By Mark Ellis –
“There is no greater love than to lay down one’s life for one’s friends.” (John 15:13)
The heroic French officer killed after he offered to swap his life for a female hostage in an ISIS-inspired terror attack in Trebes, was motivated by his faith and the example of Jesus Christ.
Arnaud Beltrame, 44, a lieutenant colonel in the French National Gendarmerie, left his gun outside when he entered a supermarket where a terrorist affiliated with ISIS had already shot and killed two people on March 23rd.
While he carried no weapons, he had “the sword of the Spirit.” The officer left his phone on so authorities could listen in, according to The New York Times.
Beltrame spent two hours inside the Super U market face-to-face with Radouane Lakdim, a 25-year-old French citizen born in Morocco.
The French officer was a double valedictorian who graduated at the top of his class from military school in 1999 and from the gendarmerie school in 2001. He was deployed in Iraq in 2005 and received military honors for his service there.
Tragically, authorities heard gunshots through the open phone connection, rushed in and killed the terrorist, but Colonel Beltrame had been “seriously wounded” and passed away that night due to his injuries.
Beltrame was born into a nonreligious family but converted to Christ at age 33. During a Catholic pilgrimage in 2015, he prayed to meet the “woman of his life” and a short time later met Marielle, whom he married in a civil ceremony the following year.
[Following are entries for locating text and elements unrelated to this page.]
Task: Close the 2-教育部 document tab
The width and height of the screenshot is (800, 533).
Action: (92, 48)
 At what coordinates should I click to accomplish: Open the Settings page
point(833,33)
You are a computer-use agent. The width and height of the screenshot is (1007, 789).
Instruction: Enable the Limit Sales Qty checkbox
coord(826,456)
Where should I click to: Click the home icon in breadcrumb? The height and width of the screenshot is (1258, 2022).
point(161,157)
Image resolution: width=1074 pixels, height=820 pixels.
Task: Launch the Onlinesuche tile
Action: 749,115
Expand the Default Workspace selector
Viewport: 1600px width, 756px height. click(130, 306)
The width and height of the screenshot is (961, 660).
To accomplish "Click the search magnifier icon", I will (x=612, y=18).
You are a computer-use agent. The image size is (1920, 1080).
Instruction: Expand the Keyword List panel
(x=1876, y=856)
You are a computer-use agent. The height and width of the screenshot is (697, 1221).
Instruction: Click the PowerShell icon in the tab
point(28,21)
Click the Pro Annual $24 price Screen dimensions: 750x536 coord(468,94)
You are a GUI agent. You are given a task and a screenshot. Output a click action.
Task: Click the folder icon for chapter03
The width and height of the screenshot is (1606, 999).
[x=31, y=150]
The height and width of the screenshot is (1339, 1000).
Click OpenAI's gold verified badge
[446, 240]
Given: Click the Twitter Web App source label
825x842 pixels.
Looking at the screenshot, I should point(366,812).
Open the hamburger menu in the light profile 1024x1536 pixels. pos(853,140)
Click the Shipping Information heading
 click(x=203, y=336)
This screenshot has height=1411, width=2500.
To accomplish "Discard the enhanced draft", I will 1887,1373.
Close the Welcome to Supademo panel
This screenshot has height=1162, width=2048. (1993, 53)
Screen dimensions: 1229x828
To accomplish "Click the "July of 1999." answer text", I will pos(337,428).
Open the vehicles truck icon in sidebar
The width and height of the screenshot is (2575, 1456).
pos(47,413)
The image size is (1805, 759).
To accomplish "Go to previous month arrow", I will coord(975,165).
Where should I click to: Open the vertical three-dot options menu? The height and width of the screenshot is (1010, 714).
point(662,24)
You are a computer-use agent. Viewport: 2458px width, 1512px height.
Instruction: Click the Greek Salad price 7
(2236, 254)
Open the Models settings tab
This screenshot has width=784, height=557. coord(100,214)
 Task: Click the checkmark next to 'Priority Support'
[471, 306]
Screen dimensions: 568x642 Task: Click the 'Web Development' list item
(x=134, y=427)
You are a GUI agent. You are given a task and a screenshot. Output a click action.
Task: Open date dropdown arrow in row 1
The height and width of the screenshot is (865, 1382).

The couple did not have children.
Beltrame recently made the pilgrimage to Santiago de Compostela in Spain. The city’s cathedral is the final destination of the “Camino” or “Way of St. James,” a leading Catholic pilgrimage route. The cathedral is said to contain the remains of the Apostle James, brother of the Apostle John.
The French officer and his wife planned a church wedding in June in the medieval city of Carcassonne. Poignantly, he and his wife were married in a Catholic ceremony as he lay dying in the hospital, according to Aleteia.
Colonel Beltrame maintained an avid interest in the history of France and its Christian roots, according to The Catholic Herald.
Father Dominique Arz, national chaplain of the gendarmerie, said Beltrame gave the ultimate sacrifice. “We can say that his act of offering is consistent with what he believed. He went to the end of his service to the country and to the end of his testimony of faith.”
The officer’s brother, Cédric Beltrame, said he thought his brother realized he had little chance to survive when he went into the market. “He was very aware of what he was doing; he didn’t hesitate for a second,” he told the French radio network RTL.
Colonel Beltrame’s mother said his act of sacrificial love was not unexpected. “I am not surprised that it was him,” she told RTL. “He would tell me, ‘I am doing my job, mom, that’s all.’”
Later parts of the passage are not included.